Snyder et al. achieved symptom improvement in 42.1% and symptom stability in 42.1% of their patients. Facial pain was improved in 4 of 7 (57.1%) patients, whereas facial numbness was improved in 5 of 14 (35.7%)4. In this study, facial pain and facial numbness were improved in 37.5% and 31.3% of the patients, respectively. Snyder et al. also reported that three (15.8%) patients had symptom progression at a median of 4 months (range 1–40 months). In this study, symptom improvement was achieved in 18 of 55 (32.7%) patients, whereas the symptoms were stable in 33 (60%). During the follow-up period, none of the patients needed an increased medication dose. In one patient, the medication was changed from carbamazepine to gabapentin because of the drug's adverse effects.
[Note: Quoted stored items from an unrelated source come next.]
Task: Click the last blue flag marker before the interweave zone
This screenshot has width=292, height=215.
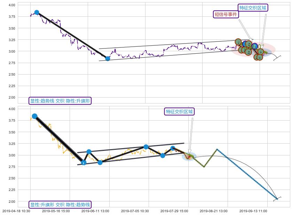Action: click(x=173, y=148)
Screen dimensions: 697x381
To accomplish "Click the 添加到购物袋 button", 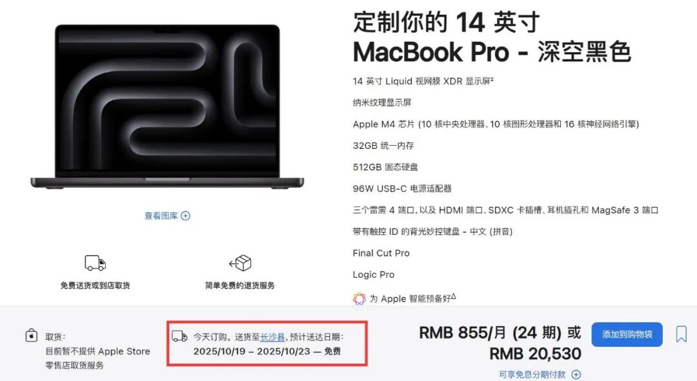I will coord(627,335).
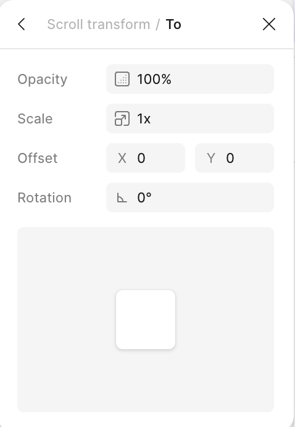The height and width of the screenshot is (427, 295).
Task: Click the Y label in Offset
Action: (211, 158)
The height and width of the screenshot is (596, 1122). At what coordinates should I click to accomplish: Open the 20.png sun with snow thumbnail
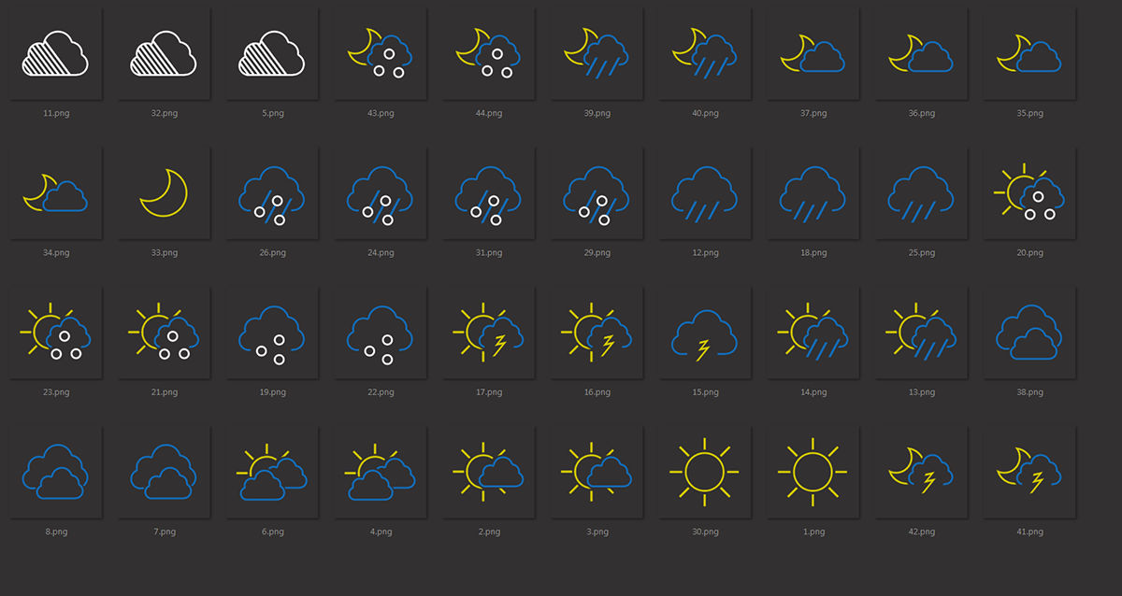pyautogui.click(x=1029, y=192)
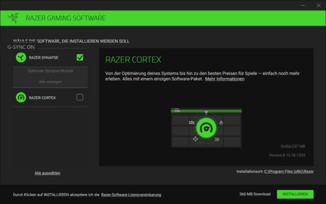Click the fast-forward arrows icon in preview
The image size is (326, 204).
tap(217, 139)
In detail, facial sensory change (response rate 96%) showed the best treatment response, followed by facial pain (response rate 88%).

Unfortunately, three of eight (37.5%) patients who were incidentally found to have TSs developed new symptoms after GKRS. Clinicians should carefully inform the patients about possible clinical outcomes, such as facial sensory change, transient cranial nerve palsy, or diplopia before they undergo GKRS. If the symptoms worsen at any time after GKRS, mandatory imaging follow-up may be needed. Internal hemorrhage or tumor progression can develop at 10 years after GKRS or even when the imaging examination in the previous year showed stable symptoms. We found that clinical deterioration was usually associated with tumor progression, necrosis, or hemorrhage, which can occur at any time after GKRS.

Limitations

The diagnosis of TSs was mostly based on radiographic findings. The differential diagnosis between transient swelling and tumor progression was challenging, and the follow-up period may be a key contributing factor.

Moreover, symptom control was subjective and differed depending on the patients’ characteristics, whereas local control was more objectively assessed using radiographic findings. A pain scale can provide more objective results than subjective descriptions by the patients themselves. This study's definition of symptom response was an improvement or a stable status of symptoms and a reduction in the medication dose. This definition may be inappropriate or can lead to misinterpretation. Whether to include improved symptoms alone or both improved and stable symptoms in the definition of symptom control is ambiguous.

Conclusions

GKRS is an effective and non-invasive treatment method for TSs. Transient swelling was associated with symptom control failure, whereas tumor volume ≥ 2.7 cm3 was associated with local control failure in our study. Patients with cystic tumors tended to develop transient swelling after GKRS. Therefore, the risk–benefit ratio of GKRS for cystic TSs should be considered. If tumor volume increased in 5 years of GKRS, determination between transient swelling and tumor progression was difficult so frequent follow-up and symptomatic control were recommended at that period. In appropriately selected patients, GKRS is an excellent treatment modality for both symptom control and local control.